Generators are almost always self exciting - meaning they have either permanent magnets on the rotor or a wound rotor with slip rings to feed a DC current to set up the magnetic field. These are called permanent magnet synchronous machines (PMSM, BLDC) or "slip ring" / "wound rotor" machines. Slip ring motors can also mean induction machines that have the rotor winding brought out for the purpose of applying a higher resistance to the winding to reduce pull-up torque on DOL systems. Once the rotor is up to speed the slip ring rotor circuit is shorted together to provide full rated torque. It's the same design but just using the slip ring circuit to create a higher impedance rotor circuit instead of injecting a DC current. Induction machines set up the magnetic field by inducing a current in the rotor "squirrel cage".

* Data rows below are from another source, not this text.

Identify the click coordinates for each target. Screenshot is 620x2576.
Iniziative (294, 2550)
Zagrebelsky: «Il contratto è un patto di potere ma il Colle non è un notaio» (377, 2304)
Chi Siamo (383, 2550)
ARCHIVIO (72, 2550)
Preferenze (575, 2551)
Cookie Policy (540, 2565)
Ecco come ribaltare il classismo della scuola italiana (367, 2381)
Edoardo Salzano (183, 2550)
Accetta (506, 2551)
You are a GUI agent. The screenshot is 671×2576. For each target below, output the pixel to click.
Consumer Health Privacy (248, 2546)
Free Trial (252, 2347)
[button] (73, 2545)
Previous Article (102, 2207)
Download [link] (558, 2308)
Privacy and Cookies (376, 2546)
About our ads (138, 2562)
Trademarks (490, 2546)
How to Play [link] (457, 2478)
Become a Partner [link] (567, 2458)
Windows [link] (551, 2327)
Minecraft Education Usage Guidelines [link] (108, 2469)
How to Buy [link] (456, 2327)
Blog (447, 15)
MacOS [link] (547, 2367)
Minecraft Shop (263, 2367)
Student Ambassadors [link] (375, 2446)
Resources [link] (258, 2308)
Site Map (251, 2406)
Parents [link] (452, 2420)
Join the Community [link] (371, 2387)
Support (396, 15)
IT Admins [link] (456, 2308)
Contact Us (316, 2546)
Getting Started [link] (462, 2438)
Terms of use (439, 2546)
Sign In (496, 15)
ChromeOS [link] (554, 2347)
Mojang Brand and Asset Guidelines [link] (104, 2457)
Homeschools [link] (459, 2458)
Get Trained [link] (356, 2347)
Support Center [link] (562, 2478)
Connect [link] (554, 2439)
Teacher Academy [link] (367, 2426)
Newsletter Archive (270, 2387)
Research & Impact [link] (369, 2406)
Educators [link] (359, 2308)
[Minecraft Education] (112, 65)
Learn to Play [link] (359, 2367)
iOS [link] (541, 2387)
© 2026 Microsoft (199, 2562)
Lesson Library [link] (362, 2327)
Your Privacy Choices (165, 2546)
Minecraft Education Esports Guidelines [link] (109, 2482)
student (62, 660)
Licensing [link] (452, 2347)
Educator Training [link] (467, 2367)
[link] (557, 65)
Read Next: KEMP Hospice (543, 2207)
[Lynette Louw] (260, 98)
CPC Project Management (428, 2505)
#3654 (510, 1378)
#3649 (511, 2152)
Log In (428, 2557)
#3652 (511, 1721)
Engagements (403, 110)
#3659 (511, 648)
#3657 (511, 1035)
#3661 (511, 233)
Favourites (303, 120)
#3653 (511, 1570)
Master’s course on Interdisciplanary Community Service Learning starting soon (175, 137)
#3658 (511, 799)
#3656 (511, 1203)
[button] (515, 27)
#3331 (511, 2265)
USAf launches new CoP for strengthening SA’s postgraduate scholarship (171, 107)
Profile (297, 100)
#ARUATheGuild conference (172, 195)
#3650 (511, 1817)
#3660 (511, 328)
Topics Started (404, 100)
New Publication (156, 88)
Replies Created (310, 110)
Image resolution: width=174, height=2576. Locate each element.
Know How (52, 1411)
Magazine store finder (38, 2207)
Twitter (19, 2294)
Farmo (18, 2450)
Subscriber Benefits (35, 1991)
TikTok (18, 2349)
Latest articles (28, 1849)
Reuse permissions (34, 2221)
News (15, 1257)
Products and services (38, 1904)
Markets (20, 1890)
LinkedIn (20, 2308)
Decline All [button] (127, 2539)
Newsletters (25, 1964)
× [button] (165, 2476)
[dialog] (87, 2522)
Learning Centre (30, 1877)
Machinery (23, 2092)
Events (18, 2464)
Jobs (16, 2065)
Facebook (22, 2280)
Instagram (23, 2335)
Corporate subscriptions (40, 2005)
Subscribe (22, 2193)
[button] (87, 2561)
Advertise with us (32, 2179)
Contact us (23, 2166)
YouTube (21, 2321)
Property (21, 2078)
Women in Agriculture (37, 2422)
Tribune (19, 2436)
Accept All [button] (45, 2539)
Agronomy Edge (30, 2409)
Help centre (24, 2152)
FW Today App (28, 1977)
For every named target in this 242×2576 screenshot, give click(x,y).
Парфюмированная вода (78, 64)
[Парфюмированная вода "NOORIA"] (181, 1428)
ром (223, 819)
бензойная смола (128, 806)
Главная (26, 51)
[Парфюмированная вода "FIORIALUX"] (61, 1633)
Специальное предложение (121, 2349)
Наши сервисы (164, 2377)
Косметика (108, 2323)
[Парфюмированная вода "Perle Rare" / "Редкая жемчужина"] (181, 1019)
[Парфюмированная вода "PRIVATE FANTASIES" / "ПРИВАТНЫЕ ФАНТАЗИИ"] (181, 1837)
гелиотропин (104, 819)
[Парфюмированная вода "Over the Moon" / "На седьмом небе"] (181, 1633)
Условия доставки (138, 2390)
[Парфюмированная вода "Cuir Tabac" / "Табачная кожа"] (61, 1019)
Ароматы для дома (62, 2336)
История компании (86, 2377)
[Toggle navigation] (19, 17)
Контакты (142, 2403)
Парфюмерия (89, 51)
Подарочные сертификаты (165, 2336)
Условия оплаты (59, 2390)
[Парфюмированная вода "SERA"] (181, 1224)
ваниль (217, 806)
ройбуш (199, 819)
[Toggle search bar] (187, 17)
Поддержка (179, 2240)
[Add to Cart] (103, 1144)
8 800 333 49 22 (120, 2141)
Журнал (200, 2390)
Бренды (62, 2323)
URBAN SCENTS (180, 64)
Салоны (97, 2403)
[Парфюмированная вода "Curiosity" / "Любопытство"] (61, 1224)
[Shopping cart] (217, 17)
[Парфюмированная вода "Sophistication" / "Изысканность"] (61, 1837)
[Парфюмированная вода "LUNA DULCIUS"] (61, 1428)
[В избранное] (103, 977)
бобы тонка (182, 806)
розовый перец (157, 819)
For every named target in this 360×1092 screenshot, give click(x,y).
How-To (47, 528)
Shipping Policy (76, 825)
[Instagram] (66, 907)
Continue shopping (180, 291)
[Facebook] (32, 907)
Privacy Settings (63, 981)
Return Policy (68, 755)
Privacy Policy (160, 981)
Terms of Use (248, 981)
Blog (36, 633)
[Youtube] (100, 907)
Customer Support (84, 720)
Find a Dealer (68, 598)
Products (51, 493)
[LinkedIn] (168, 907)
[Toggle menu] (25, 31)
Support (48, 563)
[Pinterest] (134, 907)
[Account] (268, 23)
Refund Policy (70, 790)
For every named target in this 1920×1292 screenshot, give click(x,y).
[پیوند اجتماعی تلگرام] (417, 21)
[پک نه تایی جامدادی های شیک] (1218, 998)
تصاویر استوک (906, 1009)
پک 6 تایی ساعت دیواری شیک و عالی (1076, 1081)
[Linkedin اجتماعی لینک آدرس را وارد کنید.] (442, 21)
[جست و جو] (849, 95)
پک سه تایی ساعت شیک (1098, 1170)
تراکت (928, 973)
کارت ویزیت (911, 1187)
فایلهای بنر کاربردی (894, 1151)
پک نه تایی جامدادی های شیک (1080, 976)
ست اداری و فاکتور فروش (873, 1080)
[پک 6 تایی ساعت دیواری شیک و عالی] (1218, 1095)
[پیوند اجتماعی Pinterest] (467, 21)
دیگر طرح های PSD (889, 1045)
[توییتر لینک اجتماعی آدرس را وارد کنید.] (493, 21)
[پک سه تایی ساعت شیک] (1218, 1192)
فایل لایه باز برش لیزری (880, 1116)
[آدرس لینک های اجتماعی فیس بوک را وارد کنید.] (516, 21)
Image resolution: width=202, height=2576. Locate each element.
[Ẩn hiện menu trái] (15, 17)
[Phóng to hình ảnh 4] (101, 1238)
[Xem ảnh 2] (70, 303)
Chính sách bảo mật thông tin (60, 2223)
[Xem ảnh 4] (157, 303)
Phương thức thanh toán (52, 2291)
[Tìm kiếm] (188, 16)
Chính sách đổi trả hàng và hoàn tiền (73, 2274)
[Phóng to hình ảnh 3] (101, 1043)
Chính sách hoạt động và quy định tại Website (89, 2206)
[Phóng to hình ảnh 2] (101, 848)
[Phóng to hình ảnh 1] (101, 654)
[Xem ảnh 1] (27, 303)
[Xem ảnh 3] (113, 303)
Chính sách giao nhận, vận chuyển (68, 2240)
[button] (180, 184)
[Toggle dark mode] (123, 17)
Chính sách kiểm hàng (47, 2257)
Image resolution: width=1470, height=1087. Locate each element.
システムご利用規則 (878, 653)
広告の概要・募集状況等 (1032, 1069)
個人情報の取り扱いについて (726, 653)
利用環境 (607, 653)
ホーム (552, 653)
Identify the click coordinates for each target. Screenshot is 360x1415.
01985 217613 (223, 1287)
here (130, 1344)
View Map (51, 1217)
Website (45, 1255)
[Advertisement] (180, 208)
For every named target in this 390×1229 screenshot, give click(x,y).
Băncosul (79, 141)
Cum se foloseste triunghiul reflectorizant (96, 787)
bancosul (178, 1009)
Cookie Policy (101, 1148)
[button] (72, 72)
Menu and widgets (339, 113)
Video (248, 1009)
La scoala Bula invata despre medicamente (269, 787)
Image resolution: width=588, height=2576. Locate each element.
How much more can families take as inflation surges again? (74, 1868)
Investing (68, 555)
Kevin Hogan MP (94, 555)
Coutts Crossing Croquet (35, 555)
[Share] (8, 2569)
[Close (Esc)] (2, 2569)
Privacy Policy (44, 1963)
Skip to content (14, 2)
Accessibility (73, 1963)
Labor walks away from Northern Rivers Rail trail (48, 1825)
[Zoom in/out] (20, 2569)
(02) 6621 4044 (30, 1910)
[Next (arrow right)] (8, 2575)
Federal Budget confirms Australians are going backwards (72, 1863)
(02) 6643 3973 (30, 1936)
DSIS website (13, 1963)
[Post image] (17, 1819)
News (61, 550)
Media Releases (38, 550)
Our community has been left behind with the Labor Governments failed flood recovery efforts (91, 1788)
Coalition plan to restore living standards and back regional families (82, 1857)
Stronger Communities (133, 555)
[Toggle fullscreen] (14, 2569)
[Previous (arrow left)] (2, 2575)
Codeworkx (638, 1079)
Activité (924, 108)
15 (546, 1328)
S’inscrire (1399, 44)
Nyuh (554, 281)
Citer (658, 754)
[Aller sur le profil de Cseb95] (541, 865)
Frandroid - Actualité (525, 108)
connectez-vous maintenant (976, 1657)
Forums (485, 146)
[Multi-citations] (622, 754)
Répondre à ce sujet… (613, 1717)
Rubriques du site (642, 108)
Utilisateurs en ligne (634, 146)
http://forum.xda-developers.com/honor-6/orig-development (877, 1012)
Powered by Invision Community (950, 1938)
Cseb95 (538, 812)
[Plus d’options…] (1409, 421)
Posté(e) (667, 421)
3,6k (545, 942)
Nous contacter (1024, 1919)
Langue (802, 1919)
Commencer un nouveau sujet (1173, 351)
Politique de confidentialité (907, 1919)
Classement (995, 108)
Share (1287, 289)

You can use PMSM/BLDC motors with AC drives if they support synchronous motors. Theoretically, you can also use wound rotor / slip ring machines as synchronous machines if you inject the appropriate DC current on the slip rings or as an induction machine if you short the slip rings together.

Check out the wikipedia page on AC motors.

Sam.


----------



## JRP3 (Mar 7, 2008)

Morf said:


> Toyota has the same motor in a 45 series forklift sold in Europe within a series of small to large forklifts that all carry `a` logo also, with standard Roman letters ~AC~ followed with the math squared sign of a small elevated 2 .


I don't think that's the same AC Propulsion, I've never heard of them making any other motor than their one ACP 150, and I don't see a "2" in their logo.
http://www.acpropulsion.com/


----------